SUPPLIED MATERIAL start

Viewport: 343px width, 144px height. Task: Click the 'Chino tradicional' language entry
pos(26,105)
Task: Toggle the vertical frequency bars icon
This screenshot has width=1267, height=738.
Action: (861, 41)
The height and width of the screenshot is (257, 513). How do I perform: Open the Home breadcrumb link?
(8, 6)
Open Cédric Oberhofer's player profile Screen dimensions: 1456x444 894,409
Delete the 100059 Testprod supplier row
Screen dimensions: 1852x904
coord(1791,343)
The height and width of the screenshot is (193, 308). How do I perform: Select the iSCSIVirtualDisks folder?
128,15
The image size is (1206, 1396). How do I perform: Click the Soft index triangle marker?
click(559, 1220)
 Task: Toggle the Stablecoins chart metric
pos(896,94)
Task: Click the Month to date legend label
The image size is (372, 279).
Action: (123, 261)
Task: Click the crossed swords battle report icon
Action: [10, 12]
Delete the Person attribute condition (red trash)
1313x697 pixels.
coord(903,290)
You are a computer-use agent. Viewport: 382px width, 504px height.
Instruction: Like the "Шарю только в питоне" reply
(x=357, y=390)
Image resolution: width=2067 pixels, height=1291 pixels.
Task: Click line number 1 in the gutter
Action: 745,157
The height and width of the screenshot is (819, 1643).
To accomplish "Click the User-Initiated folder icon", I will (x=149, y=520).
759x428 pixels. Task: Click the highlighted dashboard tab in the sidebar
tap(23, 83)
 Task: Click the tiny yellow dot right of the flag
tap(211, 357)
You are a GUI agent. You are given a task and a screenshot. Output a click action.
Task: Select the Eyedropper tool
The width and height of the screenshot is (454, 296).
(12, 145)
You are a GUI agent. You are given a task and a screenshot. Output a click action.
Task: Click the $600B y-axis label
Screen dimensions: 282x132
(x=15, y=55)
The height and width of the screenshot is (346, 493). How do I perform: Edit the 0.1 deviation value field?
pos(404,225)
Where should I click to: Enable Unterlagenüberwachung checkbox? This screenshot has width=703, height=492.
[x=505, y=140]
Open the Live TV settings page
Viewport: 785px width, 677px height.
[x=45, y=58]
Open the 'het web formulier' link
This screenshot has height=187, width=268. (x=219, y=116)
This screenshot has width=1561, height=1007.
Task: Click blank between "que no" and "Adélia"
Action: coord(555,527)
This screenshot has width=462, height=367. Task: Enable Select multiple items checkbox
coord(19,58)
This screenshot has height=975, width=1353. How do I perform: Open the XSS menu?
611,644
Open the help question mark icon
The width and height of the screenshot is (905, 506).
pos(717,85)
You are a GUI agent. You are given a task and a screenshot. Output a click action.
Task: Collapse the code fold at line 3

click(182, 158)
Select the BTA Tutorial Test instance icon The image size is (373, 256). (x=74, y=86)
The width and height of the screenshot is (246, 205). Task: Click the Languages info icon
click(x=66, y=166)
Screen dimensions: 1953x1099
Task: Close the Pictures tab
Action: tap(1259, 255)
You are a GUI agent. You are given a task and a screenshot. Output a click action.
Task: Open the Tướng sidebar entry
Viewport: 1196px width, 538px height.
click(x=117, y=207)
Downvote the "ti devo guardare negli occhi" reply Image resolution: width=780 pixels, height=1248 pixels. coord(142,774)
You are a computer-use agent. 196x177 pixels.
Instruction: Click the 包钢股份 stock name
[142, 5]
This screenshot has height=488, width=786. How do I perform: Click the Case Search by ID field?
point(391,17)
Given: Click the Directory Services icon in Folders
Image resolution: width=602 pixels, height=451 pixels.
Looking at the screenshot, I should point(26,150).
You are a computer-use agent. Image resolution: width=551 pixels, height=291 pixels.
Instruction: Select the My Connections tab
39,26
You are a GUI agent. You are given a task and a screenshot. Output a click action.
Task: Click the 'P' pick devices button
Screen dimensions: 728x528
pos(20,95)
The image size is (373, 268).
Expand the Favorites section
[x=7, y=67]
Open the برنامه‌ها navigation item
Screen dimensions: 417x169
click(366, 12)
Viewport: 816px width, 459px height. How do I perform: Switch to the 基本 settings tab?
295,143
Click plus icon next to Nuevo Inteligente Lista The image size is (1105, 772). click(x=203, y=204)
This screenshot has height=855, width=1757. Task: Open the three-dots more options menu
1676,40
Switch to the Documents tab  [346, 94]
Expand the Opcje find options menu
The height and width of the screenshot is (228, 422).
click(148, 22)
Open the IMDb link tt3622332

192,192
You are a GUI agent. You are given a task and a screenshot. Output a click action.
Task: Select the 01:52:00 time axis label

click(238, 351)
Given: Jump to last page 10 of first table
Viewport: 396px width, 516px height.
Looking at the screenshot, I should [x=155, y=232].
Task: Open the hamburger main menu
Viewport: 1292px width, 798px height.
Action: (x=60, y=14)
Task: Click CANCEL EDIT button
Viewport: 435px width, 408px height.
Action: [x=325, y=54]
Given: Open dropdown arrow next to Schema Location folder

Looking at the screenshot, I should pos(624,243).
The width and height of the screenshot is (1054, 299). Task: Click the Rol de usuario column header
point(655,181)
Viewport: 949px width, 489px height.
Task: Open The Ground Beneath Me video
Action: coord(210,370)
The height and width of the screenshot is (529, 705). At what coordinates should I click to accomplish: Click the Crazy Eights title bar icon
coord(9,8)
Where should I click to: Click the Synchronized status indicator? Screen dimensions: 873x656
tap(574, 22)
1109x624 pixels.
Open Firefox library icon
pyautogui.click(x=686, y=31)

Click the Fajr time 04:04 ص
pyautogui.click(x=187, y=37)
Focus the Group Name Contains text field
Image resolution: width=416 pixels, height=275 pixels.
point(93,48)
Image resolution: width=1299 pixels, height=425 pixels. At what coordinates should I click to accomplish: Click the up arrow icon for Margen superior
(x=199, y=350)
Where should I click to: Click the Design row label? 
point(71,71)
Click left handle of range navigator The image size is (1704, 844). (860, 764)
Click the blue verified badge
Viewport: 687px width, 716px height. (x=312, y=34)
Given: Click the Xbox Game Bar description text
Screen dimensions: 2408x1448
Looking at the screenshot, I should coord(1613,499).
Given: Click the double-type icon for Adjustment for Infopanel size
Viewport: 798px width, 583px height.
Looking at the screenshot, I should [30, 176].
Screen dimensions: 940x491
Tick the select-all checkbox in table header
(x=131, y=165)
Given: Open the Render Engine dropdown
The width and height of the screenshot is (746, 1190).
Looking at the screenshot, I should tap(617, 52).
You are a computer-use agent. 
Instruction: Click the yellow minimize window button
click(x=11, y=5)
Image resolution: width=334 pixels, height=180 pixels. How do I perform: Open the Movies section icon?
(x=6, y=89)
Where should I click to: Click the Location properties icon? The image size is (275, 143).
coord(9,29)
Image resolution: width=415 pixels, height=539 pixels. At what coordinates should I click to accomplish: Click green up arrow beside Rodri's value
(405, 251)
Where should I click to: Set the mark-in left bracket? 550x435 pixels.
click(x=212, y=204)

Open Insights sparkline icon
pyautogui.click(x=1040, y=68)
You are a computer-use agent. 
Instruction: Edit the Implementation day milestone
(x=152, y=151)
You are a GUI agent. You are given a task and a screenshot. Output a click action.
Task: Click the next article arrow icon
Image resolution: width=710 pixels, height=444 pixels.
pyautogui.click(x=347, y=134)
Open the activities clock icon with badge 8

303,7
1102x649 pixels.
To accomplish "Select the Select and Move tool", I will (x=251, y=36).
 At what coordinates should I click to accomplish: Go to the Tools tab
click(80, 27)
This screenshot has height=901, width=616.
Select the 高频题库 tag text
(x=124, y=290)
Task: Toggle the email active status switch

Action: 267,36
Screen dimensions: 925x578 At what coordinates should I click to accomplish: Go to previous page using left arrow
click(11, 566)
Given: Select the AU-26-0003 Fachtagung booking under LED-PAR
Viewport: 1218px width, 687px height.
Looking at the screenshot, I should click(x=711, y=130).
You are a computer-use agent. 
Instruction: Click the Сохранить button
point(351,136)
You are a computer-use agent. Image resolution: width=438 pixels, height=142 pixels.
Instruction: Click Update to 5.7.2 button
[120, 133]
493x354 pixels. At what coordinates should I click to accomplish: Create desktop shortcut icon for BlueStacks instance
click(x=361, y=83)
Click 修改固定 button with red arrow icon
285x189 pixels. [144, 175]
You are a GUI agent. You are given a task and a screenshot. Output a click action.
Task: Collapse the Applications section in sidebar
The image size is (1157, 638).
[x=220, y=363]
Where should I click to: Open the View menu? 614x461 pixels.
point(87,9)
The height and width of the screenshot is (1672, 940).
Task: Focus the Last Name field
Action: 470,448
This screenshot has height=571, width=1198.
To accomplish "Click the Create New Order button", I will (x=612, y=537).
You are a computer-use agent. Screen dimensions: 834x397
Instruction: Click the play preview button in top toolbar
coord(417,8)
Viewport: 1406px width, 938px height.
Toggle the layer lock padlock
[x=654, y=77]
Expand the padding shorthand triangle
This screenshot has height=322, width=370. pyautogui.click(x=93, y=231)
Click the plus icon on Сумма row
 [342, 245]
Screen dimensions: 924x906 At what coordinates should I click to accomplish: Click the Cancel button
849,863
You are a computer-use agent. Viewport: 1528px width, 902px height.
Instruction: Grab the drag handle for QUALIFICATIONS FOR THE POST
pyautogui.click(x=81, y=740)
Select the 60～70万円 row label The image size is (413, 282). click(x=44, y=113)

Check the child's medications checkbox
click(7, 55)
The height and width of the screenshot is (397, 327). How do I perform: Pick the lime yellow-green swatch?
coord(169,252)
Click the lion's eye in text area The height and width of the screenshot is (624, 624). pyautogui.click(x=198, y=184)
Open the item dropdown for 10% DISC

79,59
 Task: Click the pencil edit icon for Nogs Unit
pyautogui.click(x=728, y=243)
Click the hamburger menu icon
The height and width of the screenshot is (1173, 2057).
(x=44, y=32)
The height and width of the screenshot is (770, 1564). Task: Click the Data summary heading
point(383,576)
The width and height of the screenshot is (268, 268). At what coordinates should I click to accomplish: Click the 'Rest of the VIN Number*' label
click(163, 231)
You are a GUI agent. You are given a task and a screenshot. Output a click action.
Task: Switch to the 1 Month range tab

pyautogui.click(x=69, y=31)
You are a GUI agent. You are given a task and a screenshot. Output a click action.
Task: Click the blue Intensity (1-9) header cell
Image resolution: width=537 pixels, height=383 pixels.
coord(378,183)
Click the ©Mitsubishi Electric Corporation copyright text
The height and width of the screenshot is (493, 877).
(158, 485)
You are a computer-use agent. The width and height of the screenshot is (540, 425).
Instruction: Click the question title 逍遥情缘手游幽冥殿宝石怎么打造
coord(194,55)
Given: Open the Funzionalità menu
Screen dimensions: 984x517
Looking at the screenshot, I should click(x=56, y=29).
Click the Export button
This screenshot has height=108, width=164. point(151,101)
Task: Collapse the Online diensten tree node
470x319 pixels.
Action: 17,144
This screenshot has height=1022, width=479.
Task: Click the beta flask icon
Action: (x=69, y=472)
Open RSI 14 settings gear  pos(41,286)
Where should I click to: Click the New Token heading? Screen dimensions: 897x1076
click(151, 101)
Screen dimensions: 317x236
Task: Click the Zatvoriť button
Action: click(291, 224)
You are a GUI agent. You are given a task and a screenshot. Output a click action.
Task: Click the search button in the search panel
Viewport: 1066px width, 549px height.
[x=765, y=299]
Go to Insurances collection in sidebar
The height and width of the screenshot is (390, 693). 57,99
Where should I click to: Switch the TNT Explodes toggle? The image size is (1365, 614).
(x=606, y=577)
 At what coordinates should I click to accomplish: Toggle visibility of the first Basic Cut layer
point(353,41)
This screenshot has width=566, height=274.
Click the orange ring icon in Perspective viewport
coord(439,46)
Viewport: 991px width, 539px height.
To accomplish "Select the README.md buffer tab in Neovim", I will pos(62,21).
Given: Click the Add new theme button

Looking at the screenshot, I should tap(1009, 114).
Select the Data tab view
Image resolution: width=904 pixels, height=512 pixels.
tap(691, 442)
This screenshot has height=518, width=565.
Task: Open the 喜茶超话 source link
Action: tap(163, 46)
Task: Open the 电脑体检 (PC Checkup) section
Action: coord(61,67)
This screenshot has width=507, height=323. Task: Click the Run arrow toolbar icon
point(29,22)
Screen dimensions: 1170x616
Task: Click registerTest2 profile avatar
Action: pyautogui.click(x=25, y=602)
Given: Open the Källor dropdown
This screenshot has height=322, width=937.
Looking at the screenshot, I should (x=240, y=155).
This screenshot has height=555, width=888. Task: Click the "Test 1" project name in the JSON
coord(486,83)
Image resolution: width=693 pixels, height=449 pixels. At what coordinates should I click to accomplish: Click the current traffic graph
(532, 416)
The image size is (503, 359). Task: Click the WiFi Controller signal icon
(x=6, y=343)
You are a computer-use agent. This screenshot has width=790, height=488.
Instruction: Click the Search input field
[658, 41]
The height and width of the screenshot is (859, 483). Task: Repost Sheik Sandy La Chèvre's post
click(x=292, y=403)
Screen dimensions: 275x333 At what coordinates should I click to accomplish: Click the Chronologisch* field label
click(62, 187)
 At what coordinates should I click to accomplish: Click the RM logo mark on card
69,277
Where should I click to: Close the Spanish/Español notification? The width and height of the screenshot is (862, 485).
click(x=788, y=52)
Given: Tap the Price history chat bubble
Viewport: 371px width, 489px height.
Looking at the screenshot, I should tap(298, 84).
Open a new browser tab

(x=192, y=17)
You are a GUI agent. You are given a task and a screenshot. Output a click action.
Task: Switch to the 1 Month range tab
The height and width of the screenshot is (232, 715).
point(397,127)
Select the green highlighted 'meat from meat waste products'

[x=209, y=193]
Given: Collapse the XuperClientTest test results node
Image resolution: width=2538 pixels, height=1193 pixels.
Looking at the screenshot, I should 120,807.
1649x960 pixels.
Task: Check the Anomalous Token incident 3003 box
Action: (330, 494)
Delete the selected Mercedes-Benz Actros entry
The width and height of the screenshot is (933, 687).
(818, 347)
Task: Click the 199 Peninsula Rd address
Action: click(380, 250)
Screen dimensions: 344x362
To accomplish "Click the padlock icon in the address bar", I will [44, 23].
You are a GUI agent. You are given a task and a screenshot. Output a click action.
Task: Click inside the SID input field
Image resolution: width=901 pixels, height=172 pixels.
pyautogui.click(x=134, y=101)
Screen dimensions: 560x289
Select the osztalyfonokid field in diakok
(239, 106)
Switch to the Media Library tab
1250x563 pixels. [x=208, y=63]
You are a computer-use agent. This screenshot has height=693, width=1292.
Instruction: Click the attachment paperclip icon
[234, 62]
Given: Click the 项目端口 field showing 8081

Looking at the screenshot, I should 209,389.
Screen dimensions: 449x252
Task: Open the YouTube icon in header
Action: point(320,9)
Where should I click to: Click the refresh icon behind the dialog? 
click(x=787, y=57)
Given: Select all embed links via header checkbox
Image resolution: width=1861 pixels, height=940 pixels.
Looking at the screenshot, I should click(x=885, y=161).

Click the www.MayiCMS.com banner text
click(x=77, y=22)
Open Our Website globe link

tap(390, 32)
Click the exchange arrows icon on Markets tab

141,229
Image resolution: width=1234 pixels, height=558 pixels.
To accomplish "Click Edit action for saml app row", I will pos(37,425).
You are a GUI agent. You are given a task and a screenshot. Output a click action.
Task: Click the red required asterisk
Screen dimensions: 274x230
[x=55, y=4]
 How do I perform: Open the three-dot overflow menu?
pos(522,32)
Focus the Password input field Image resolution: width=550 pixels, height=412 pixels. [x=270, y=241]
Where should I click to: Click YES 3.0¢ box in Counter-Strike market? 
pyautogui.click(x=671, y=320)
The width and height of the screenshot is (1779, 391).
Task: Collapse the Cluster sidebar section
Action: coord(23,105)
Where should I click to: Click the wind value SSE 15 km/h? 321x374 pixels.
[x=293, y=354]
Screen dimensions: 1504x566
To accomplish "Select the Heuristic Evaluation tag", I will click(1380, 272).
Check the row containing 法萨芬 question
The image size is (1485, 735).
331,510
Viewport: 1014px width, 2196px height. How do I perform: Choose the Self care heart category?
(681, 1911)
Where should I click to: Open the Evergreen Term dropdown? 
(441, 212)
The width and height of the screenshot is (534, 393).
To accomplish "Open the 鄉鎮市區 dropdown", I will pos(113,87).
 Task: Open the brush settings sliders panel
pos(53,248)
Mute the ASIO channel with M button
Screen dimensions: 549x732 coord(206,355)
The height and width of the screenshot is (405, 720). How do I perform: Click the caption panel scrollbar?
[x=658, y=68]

SUPPLIED MATERIAL end

_THE EXERCISE_
Convert the records above, from their start through the line containing "tap(23, 83)", into a JSON list of strings with one string per line and blank lines left out.

_CORRECT RESULT_
[
  "Viewport: 343px width, 144px height. Task: Click the 'Chino tradicional' language entry",
  "pos(26,105)",
  "Task: Toggle the vertical frequency bars icon",
  "This screenshot has width=1267, height=738.",
  "Action: (861, 41)",
  "The height and width of the screenshot is (257, 513). How do I perform: Open the Home breadcrumb link?",
  "(8, 6)",
  "Open Cédric Oberhofer's player profile Screen dimensions: 1456x444 894,409",
  "Delete the 100059 Testprod supplier row",
  "Screen dimensions: 1852x904",
  "coord(1791,343)",
  "The height and width of the screenshot is (193, 308). How do I perform: Select the iSCSIVirtualDisks folder?",
  "128,15",
  "The image size is (1206, 1396). How do I perform: Click the Soft index triangle marker?",
  "click(559, 1220)",
  " Task: Toggle the Stablecoins chart metric",
  "pos(896,94)",
  "Task: Click the Month to date legend label",
  "The image size is (372, 279).",
  "Action: (123, 261)",
  "Task: Click the crossed swords battle report icon",
  "Action: [10, 12]",
  "Delete the Person attribute condition (red trash)",
  "1313x697 pixels.",
  "coord(903,290)",
  "You are a computer-use agent. Viewport: 382px width, 504px height.",
  "Instruction: Like the \"Шарю только в питоне\" reply",
  "(x=357, y=390)",
  "Image resolution: width=2067 pixels, height=1291 pixels.",
  "Task: Click line number 1 in the gutter",
  "Action: 745,157",
  "The height and width of the screenshot is (819, 1643).",
  "To accomplish \"Click the User-Initiated folder icon\", I will (x=149, y=520).",
  "759x428 pixels. Task: Click the highlighted dashboard tab in the sidebar",
  "tap(23, 83)"
]